At the same time, it has a direct effect on osteoclast activity. This results in an increased bone resorption rate and a decreased bone mineral density due to increased pit numbers and pit areas in the bone. Research has shown that viable osteocytes (another type of bone cell) may prevent osteoclastogenesis, whereas apoptotic osteocytes tend to induce osteoclast stimulation. Stimulation of osteocyte apoptosis by alcohol exposure may explain decreased bone mineral density in chronic drinkers.

== Clinical importance ==
Bone resorption is an integral part of both physiological and pathological processes.

Pathological bone resorption could be limited (local) which is induced by local inflammation, for example, trauma or infection, resorption activated local factors, including growth factors, cytokines, prostaglandins, etc., are simultaneously triggered. This bone resorption could also be observed in patients with many metabolic skeleton diseases, especially osteopenia and osteoporosis, endocrine diseases, rheumatic disorders, and other cases, as well as in patients with genetic disorders.

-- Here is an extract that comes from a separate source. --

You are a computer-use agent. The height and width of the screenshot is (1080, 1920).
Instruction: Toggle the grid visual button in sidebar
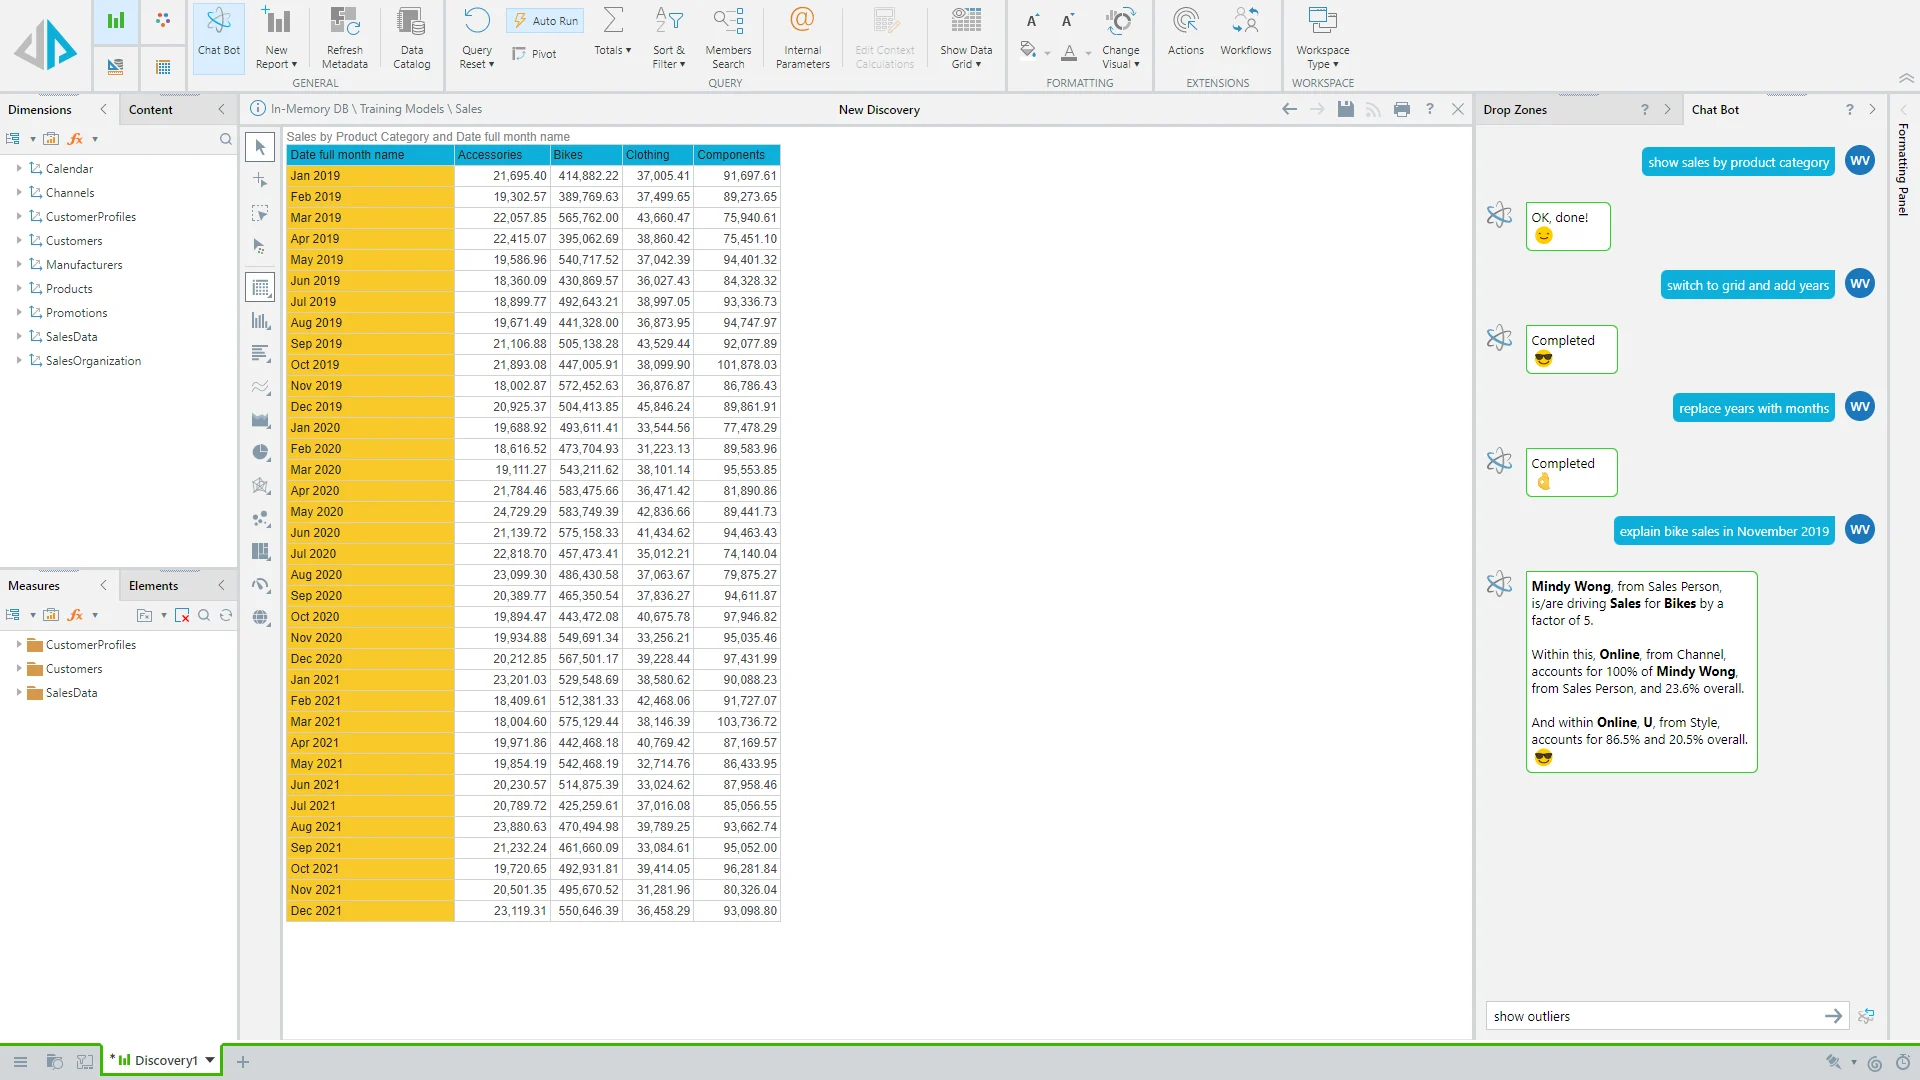tap(261, 288)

Physiological bone resorption is an integral part of bone functioning, while the bone is constantly growing thanks to two processes — breakdown and formation of bone tissue. Locally, it could be manifested in tooth eruption when the movement of a tooth follicle is followed by an active resorption of jaw bone tissue. Resorption of old bone and formation of a new one are balanced in a well-developed skeleton. However, resorption starts taking a large part in remodeling processes with age. Dentistry sees resorption as dissolution or breakdown of a tooth structure. This could be inflammation and dentine or cement loss.

Bone tissue is a dynamic system with active metabolism. Bone tissue remodelling or bone remodeling is a successive chain of old bone matrix removal and its replacement with a new one. These processes make a child's skeleton grow and extend, while childhood is characterized by bone tissue growth rather than its resorption.